» TASK PROMPT: Where the string "beside" occurs in a line of the entries below, copy that line.

· · · · · · ·

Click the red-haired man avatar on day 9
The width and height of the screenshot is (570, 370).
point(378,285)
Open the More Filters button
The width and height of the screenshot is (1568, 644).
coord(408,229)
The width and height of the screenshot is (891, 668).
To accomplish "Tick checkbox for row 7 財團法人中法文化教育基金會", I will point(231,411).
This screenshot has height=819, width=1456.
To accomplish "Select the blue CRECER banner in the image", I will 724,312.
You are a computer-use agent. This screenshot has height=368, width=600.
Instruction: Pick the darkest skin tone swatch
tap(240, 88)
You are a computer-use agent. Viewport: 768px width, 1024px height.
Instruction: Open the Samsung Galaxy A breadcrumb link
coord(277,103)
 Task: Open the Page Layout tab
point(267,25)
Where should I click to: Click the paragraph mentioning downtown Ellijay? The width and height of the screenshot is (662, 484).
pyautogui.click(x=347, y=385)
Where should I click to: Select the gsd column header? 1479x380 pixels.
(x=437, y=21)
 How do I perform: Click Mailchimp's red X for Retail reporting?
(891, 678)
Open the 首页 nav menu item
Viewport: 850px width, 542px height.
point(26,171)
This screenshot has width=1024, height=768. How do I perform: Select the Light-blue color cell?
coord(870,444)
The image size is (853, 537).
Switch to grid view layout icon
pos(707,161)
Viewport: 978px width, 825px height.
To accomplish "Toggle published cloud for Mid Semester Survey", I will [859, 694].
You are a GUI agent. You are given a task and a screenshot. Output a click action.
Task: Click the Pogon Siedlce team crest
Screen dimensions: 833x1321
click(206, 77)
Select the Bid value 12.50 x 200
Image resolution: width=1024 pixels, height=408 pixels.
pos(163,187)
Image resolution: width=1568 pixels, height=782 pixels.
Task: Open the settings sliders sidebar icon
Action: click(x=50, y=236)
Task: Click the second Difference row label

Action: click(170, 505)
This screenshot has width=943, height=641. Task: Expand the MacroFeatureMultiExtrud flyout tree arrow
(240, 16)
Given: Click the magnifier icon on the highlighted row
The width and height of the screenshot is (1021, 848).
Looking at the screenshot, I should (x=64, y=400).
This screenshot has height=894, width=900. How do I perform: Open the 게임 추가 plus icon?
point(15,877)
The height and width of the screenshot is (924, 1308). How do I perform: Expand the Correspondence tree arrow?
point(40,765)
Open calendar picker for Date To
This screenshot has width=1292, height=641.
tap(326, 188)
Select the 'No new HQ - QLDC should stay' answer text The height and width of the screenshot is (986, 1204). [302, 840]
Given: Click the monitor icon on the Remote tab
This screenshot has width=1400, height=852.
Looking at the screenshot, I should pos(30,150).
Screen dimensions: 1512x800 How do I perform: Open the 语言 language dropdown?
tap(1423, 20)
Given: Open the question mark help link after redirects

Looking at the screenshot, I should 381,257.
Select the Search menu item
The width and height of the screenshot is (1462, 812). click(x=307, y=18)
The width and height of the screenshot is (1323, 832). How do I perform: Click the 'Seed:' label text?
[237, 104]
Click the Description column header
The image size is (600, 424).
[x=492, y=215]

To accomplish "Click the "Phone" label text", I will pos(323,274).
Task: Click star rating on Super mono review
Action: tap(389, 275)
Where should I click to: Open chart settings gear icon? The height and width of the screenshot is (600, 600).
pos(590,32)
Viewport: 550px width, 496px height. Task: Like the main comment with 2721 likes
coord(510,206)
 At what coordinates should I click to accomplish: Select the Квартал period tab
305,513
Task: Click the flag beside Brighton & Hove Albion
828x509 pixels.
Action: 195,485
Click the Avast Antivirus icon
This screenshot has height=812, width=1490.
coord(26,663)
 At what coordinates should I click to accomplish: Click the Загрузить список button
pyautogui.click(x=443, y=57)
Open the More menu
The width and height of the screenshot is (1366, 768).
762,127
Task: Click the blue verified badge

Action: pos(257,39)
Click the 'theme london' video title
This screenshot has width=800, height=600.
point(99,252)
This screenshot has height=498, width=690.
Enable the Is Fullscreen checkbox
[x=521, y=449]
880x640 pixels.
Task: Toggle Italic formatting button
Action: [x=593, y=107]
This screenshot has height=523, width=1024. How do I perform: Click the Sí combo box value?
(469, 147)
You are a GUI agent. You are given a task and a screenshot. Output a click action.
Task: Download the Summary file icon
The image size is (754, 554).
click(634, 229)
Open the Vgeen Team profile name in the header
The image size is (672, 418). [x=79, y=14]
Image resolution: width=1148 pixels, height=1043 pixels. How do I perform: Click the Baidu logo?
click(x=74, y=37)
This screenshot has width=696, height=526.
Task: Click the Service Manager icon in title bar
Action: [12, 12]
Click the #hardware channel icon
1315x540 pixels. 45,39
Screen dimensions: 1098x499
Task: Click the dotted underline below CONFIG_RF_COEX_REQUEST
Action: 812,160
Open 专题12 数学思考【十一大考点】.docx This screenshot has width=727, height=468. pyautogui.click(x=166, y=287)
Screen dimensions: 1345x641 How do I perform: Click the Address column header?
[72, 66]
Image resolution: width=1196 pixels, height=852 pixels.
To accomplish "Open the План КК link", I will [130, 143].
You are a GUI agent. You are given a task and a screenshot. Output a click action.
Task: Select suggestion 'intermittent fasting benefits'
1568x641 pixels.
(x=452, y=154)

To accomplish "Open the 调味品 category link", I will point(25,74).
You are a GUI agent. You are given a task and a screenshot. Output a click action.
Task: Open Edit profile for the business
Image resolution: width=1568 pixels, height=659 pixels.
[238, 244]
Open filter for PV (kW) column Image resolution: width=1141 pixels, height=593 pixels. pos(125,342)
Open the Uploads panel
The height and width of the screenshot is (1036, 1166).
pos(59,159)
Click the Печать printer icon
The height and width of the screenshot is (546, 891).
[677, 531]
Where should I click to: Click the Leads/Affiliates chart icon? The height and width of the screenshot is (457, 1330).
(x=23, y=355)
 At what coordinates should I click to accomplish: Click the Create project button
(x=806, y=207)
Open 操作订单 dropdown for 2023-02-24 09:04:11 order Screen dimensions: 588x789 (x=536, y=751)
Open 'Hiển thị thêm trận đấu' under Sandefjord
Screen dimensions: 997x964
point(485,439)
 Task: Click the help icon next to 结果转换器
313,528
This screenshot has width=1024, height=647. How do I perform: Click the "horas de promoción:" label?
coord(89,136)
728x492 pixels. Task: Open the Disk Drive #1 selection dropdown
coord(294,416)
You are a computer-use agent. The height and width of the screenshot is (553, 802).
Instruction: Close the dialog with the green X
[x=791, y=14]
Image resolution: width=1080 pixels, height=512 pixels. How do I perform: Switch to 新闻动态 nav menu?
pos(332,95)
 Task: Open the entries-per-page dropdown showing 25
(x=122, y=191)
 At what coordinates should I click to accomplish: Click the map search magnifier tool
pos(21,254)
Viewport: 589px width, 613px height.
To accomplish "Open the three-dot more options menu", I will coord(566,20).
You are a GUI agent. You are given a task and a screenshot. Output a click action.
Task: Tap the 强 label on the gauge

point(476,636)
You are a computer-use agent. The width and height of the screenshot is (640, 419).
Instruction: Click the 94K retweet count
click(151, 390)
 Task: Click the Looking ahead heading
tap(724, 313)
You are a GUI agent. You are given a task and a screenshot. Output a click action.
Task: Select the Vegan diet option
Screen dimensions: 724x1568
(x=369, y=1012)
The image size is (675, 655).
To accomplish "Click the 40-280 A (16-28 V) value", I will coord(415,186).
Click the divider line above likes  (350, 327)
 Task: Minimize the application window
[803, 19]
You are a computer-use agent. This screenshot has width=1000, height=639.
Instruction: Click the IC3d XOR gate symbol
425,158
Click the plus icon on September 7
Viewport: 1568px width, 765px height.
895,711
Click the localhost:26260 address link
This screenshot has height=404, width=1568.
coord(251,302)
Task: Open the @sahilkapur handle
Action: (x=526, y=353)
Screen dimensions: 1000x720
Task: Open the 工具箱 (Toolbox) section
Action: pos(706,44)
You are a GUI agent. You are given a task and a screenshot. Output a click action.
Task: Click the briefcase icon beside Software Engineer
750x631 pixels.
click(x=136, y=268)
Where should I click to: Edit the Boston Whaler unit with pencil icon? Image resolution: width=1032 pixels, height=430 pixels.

· · · · · · ·

» TASK ANSWER:
Task: Click the flag beside Brighton & Hove Albion
Task: Click the briefcase icon beside Software Engineer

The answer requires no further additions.